The novel then switches to 1943. Celine helps her father run a local flower shop. The Nazis are entering Paris, making it extremely difficult for her to feel safe and to keep her father and daughter safe. She wishes her love, Luc, would come hope from the battlefields, but that isn’t bound to happen anytime soon. And the fact that there is some Jewish ancestry in her family, Celine and her family are in danger of being exposed to the Nazis.

Caroline tries to reconstruct her life. She eats most of her meals at a nearby restaurant, where the staff know her, but she doesn’t recognize a single face.

The woman who now comes in is a much, much different person than the restaurant staff usually incur. There is something much more mellow about her. The chef/owner takes an interest in Caroline.
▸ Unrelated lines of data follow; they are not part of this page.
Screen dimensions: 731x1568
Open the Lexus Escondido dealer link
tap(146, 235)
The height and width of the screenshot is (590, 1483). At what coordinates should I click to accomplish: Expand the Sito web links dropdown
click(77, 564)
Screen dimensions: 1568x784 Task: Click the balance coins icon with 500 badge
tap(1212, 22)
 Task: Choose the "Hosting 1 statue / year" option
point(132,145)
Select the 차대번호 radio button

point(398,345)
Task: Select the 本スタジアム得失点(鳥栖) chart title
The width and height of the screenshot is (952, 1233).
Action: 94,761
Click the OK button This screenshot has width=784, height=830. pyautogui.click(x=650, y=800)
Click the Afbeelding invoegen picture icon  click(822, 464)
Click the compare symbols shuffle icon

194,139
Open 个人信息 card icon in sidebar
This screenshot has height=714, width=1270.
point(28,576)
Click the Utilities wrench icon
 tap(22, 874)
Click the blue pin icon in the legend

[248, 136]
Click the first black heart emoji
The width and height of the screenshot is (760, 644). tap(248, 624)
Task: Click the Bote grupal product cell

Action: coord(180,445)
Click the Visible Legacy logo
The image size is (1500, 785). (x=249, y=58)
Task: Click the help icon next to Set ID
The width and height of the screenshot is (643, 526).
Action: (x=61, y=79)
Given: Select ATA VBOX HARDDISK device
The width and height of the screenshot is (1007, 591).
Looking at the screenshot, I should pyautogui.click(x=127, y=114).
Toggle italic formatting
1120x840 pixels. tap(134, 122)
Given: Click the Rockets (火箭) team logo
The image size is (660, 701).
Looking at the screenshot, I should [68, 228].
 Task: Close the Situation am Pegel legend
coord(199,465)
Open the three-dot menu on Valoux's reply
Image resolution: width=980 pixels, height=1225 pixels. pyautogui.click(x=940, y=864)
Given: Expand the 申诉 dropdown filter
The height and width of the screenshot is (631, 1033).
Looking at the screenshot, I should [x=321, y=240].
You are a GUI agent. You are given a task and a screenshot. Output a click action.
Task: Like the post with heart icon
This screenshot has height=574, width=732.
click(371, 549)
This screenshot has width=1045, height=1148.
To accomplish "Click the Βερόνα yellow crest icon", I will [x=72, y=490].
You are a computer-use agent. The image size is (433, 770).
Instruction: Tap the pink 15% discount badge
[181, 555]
They both feel an attraction to each other, but Caroline is reluctant to enter into a romantic relationship, knowing that there is so much she doesn’t know about herself.

Then Caroline finds a stack of letters from a woman named Celine who onced lived in her apartment. As she tries to learn the deep secrets her home is hiding, she becomes more and more aware of her strange dream and the way people treat her. The twist on what would seem a run-of-the-mill plot has me flipping back through the novel, and saying under my breath, “No. No. No.” I didn’t see it coming until it happened.Well done, Sarah Jio, well done.

I loved this novel.  “All the Flowers in Paris” receives 6 out of 5 stars in Julie’s world.